ENV PATH="/usr/games:$PATH"

This prepends /usr/games to the existing $PATH environment variable. When you run a command in the terminal, the system searches the directories listed in $PATH in order and executes the first matching executable it finds. By adding /usr/games, binaries located there (such as cowsay) become directly accessible. Without this, the system would not be able to find or execute those binaries. Cowsay is installed per default into /usr/games. If the path variable is not updated, cowsay can not be executed outside of the directory.

In [None]:
!docker build -t cowsay:latest -f cowsay .

In [None]:
# make sure that the image has been built
!docker images

In [None]:
# run the docker file 
!docker run --rm cowsay:latest cowsay

## Let's do some bioinformatics with the docker file and create a new docker file that holds the salmon tool used in rnaseq

To do so, use "curl" in your new dockerfile to get salmon from https://github.com/COMBINE-lab/salmon/releases/download/v1.5.2/salmon-1.5.2_linux_x86_64.tar.gz

In [None]:
# use the file "salmon_docker" in this directory to build a new docker image

In [None]:
# build the image
docker build --platform linux/amd64 -t salmon:latest -f salmon .

In [None]:
# run the docker image to give out the version of salmon
docker run --platform linux/amd64 --rm salmon:latest salmon --version

## Do you think bioinformaticians have to create a docker image every time they want to run a tool?
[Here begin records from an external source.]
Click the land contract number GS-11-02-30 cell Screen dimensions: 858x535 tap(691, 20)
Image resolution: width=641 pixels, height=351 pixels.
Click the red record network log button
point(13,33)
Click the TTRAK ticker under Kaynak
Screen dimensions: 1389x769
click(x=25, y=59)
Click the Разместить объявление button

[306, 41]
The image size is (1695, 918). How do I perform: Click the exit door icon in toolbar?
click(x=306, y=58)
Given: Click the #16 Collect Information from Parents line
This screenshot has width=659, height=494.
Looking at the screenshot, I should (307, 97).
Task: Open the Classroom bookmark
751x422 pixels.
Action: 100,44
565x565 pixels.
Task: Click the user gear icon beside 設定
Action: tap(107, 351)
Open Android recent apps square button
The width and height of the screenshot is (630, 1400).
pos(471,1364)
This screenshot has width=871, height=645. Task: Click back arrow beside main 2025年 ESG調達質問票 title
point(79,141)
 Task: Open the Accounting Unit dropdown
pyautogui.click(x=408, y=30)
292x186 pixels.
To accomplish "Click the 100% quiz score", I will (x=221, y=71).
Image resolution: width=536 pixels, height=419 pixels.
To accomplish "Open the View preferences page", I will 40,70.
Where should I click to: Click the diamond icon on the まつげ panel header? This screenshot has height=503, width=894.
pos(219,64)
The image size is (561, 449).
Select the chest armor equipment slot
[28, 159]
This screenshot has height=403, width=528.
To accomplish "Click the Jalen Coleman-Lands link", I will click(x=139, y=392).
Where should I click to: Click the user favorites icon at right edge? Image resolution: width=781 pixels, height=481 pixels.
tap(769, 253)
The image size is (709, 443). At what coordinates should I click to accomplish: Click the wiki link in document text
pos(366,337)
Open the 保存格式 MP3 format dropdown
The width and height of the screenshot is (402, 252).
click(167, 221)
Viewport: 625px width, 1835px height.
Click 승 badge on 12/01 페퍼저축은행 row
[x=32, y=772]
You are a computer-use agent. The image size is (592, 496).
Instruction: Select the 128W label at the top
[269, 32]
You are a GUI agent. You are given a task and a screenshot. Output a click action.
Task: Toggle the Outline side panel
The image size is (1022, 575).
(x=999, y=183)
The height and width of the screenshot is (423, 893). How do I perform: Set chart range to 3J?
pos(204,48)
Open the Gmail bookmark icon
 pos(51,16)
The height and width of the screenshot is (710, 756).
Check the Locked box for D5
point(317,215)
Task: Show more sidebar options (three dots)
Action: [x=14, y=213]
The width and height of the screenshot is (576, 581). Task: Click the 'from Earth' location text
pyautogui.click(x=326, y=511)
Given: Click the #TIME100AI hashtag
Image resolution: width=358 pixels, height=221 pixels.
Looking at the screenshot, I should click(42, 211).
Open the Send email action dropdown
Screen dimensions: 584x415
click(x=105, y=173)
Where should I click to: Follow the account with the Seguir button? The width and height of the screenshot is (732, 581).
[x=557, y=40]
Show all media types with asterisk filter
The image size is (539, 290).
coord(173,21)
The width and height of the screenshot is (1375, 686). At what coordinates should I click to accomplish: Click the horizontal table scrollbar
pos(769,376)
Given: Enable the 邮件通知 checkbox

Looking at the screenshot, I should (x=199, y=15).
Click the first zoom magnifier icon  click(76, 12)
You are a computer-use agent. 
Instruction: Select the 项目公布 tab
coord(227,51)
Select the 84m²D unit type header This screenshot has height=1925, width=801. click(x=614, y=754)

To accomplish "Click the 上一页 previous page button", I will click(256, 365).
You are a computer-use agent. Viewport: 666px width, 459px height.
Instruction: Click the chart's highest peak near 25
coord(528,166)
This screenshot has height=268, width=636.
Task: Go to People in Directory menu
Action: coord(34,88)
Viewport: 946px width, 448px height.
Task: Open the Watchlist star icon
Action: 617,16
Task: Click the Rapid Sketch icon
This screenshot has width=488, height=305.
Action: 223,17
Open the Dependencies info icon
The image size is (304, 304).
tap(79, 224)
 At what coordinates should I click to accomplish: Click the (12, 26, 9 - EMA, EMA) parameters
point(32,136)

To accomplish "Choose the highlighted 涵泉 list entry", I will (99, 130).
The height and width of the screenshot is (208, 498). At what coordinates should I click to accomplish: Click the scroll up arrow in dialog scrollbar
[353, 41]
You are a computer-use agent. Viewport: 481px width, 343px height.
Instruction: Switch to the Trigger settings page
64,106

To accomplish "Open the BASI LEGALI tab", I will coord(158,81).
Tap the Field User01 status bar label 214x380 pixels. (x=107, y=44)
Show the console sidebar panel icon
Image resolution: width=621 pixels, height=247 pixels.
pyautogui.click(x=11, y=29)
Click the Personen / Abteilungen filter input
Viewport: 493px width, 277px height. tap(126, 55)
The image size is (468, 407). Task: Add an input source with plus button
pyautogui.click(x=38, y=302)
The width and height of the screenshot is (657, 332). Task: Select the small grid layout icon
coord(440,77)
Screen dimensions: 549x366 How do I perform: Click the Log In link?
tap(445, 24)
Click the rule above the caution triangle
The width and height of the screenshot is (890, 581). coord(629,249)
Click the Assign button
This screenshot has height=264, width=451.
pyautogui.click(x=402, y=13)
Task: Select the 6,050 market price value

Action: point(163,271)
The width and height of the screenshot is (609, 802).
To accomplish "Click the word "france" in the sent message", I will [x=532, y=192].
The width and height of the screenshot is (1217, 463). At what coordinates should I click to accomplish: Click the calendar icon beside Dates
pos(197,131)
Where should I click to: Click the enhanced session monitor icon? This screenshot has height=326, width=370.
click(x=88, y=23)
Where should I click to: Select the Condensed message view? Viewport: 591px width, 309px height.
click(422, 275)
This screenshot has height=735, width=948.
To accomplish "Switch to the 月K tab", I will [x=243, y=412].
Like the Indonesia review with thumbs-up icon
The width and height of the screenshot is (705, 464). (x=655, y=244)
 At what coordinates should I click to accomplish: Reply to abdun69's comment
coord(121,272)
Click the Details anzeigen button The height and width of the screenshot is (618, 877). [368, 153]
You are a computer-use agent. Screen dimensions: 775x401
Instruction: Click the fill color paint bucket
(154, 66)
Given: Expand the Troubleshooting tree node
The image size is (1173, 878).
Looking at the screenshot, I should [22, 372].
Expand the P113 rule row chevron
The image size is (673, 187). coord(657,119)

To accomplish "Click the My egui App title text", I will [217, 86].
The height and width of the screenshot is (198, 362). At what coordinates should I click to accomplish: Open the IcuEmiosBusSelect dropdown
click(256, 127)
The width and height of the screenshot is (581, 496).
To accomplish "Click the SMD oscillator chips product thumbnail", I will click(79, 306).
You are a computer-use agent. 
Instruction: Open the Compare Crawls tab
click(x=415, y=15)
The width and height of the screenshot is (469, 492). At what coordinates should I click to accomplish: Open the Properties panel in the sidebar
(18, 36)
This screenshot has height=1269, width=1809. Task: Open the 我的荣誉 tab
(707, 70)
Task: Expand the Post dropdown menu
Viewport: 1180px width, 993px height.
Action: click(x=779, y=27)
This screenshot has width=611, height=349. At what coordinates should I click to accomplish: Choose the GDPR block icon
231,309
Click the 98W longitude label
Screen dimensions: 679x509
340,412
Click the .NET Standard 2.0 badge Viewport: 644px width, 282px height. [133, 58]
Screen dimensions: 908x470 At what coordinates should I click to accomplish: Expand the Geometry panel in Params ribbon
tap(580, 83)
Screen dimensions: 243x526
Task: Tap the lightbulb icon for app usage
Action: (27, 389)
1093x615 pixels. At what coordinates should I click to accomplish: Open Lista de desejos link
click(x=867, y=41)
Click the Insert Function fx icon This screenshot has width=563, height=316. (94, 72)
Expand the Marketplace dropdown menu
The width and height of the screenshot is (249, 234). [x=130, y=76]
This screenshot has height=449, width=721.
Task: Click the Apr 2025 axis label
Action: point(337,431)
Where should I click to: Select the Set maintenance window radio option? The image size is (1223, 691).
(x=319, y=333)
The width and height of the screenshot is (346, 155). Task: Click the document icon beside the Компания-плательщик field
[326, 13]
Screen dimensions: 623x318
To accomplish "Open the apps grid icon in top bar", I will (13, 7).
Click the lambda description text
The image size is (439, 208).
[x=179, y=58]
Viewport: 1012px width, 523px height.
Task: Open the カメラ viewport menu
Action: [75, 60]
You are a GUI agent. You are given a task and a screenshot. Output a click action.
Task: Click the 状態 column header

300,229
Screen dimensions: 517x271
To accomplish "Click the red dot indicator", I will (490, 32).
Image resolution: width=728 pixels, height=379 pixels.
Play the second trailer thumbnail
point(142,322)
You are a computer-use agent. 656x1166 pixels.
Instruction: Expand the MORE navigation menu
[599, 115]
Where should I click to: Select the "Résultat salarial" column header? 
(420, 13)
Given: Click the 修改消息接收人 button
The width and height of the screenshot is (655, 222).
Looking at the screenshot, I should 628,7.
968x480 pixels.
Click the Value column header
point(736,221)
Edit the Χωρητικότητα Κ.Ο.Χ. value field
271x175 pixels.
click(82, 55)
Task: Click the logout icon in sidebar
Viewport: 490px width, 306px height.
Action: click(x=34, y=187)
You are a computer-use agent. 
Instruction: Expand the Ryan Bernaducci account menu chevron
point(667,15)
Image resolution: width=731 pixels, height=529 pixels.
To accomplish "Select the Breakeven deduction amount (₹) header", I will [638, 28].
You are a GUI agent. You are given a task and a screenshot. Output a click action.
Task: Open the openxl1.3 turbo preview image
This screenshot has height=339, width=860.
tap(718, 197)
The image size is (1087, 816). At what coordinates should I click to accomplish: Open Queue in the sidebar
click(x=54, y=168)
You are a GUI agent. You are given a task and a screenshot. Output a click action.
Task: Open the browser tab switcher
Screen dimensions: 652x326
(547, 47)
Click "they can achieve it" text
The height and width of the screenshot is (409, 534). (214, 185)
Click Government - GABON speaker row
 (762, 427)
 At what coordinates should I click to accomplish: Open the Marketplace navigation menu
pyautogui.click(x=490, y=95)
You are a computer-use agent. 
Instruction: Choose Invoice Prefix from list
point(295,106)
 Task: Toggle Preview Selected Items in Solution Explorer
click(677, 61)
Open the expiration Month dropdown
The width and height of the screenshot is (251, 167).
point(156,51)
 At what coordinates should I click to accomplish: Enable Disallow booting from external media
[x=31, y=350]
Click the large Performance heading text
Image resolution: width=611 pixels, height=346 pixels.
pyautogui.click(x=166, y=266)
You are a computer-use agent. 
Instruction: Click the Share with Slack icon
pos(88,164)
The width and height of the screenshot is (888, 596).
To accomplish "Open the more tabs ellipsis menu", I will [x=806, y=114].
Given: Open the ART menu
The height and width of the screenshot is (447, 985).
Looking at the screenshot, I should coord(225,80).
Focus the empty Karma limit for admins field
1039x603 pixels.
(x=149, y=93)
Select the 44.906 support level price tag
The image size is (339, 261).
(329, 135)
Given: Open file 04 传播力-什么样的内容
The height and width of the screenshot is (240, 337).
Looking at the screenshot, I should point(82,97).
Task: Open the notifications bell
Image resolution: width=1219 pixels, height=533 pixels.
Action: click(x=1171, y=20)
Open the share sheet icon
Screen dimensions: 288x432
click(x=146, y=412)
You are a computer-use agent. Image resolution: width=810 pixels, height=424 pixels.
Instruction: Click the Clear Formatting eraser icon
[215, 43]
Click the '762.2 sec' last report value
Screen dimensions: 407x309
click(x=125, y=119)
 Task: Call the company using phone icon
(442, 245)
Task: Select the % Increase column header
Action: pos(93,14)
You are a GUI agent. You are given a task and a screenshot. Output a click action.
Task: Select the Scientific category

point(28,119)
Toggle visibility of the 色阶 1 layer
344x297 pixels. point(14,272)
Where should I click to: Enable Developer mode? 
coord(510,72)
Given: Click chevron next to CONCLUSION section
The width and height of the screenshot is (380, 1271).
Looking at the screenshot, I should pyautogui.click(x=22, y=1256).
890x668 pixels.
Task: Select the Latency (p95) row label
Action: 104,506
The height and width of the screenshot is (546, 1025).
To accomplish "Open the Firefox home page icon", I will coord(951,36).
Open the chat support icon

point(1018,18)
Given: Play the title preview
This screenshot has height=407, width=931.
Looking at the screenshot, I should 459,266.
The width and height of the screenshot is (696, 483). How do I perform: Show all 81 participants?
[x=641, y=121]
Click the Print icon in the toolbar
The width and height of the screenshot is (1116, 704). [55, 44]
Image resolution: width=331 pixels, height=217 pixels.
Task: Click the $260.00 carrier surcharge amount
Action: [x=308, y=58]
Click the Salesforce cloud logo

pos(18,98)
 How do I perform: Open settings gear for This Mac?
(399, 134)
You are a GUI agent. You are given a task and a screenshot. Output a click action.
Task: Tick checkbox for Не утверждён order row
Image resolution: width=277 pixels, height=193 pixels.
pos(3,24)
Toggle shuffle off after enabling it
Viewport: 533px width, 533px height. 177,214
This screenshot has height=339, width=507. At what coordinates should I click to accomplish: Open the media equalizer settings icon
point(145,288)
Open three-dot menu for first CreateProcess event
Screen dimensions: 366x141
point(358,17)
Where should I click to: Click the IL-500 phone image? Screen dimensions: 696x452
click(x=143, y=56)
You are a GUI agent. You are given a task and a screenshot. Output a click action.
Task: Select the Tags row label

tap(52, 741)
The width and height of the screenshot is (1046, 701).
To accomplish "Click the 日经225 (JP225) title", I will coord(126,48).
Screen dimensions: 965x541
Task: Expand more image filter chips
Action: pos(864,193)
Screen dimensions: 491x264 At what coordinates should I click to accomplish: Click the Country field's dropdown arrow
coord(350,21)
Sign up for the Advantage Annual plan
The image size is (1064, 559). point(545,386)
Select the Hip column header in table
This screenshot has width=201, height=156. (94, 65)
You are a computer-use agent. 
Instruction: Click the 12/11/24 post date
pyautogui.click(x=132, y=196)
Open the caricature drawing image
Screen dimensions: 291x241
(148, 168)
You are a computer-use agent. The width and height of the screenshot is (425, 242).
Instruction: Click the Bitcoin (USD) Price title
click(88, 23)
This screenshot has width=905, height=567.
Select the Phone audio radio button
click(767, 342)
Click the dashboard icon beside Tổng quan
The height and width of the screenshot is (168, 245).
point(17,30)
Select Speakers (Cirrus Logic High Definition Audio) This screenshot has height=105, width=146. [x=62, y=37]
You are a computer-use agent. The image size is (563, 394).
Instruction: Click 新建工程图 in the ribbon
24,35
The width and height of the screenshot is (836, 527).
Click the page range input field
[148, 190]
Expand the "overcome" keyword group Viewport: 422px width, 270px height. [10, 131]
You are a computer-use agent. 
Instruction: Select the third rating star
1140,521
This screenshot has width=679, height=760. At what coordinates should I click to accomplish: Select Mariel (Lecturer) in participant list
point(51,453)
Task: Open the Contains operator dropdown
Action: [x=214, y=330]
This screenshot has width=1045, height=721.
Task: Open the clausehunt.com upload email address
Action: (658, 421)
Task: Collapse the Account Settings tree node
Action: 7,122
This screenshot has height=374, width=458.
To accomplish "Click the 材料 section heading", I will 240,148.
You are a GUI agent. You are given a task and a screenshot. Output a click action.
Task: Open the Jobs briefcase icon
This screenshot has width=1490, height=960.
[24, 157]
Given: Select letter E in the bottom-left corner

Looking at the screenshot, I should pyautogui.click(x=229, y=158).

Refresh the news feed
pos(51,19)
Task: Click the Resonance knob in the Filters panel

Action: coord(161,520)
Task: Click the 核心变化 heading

No, not necessarily. If the tool is just a "one time run" may the effort is not worthy. However, if the tool is more often used and the done work requires reproducability, a docker image should be may taken into account.

Find the salmon docker image online and run it on your computer.

In [None]:
!docker pull combinelab/salmon

In [None]:
!docker run --platform linux/amd64 combinelab/salmon salmon --version

## What is https://biocontainers.pro/ ?

BioContainers is a community-driven project that provides the infrastructure and basic guidelines to create, manage and distribute bioinformatics packages (e.g conda) and containers (e.g docker, singularity). BioContainers is based on the popular frameworks Conda, Docker and Singularity.

https://biocontainers-edu.readthedocs.io/en/latest/what_is_biocontainers.html

## Are there other ways to create Docker (or Apptainer) images?
Beside of a Dockerfile, its also possible to start building "a new image" by starting a container from an existing one - installing software via cli and afterwards creating an image from the used container. However, this is not realy reproducable und shouldn´t be the default process.

Nowadays there are also some higher level frameworks available with which it is possible to define a list of software which should be installed on the image and then a Dockerfile is generated out of it which will be process later on. 
Example:
- Definining a list of software which is available on conda
- High level framework uses an image with preinstalled conda environment and just runs conda install [...] on top of it
Wave is a sample framework which provides such features.


## What is https://seqera.io/containers/ ?

It´s a wrapper build on top on the wave technology to build images on demand as needed based on a configuration file. If matching images do already exist, they are pre used from a cache.